Authors: Cailin Plunkett, Thomas Callister, Michael Zevin, Salvatore Vitale

5 pages + 3 supplemental pages, 3 figures + 3 in supplemental material
License: CC BY-NC-SA 4.0

Abstract: Repeated black-hole mergers in dense stellar clusters are a plausible mechanism to populate the predicted gap in black hole masses due to the pair-instability process. These hierarchical mergers carry distinct spin and tilt features relative to first-generation black holes, for which previous studies have found evidence at a population level by interpreting features in the effective inspiral spin domain.

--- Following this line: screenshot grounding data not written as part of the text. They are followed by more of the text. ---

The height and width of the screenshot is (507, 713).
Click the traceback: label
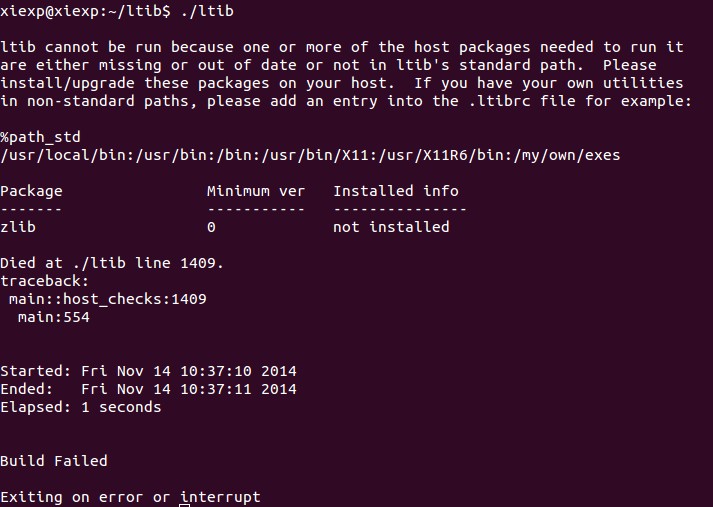click(45, 281)
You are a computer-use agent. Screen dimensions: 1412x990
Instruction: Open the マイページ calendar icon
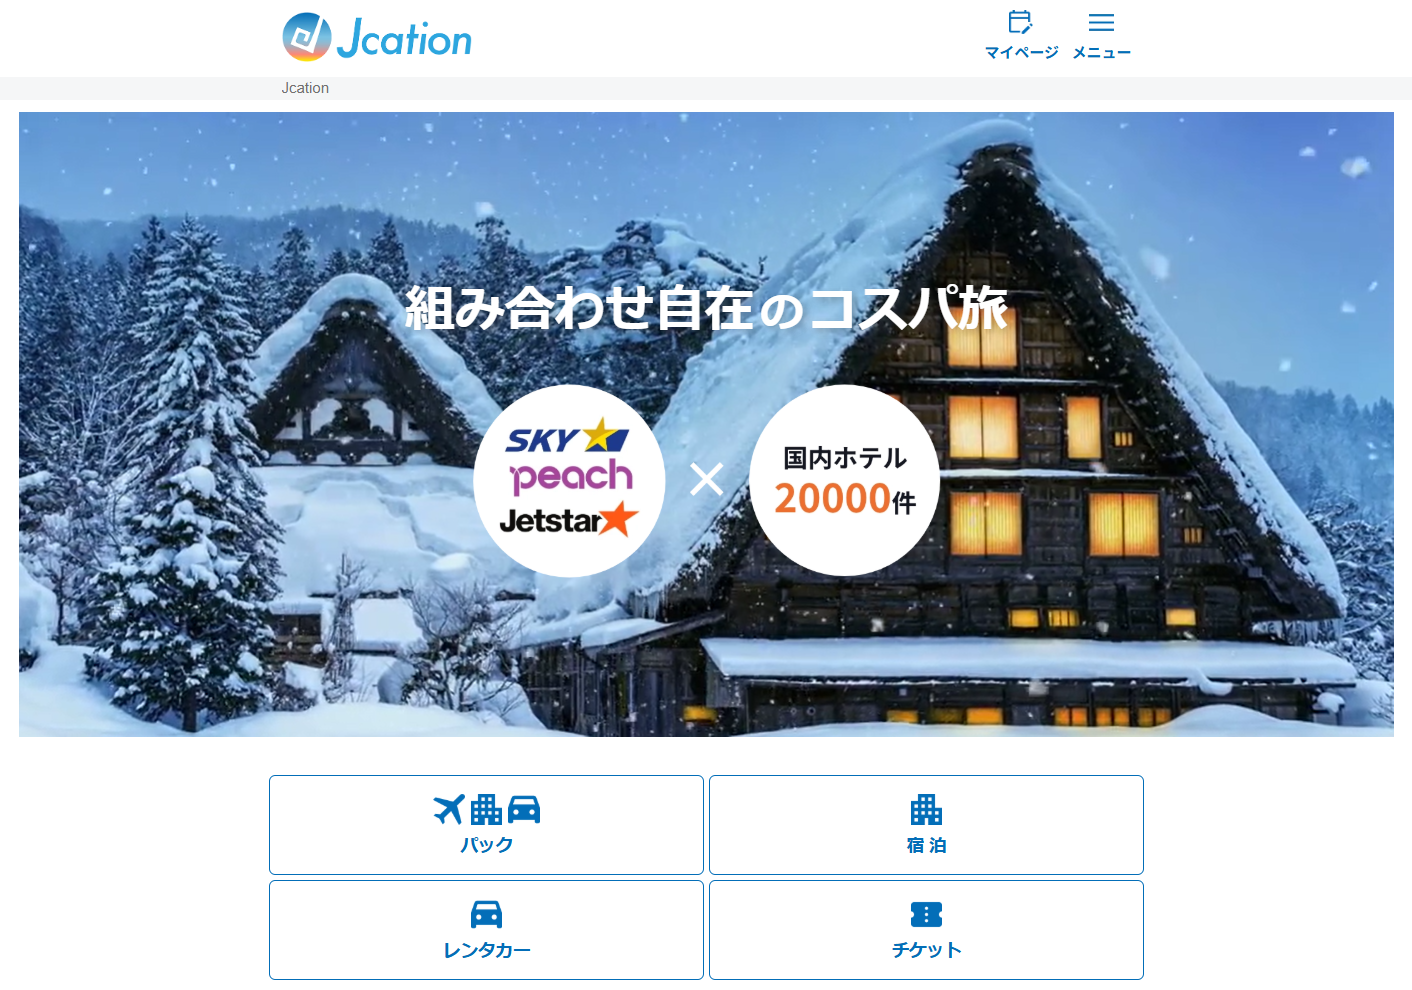(x=1020, y=22)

We introduce an astrophysically-motivated model in the joint space of effective inspiral and precessing spins, which captures the dominant spin dynamics expected for hierarchical mergers. We find decisive evidence both for a population transition above $\sim 45M_\odot$, consistent with the anticipated onset of the pair-instability gap, as well as a peak at $\sim 15 M_\odot$, which we interpret as the global peak in the hierarchical merger rate. The existence of low- and high-mass subpopulations of higher-generation black holes suggests the contribution of both near-solar-metallicity and metal-poor star clusters to the hierarchical merger population. Our results reinforce the growing evidence for detailed, mass-dependent substructure in the spin distribution of the binary black hole population.

Submitted to arXiv on 12 Jan. 2026

Explore the paper tree

Click on the tree nodes to be redirected to a given paper and access their summaries and virtual assistant

Also access our AI generated Summaries, or ask questions about this paper to our AI assistant.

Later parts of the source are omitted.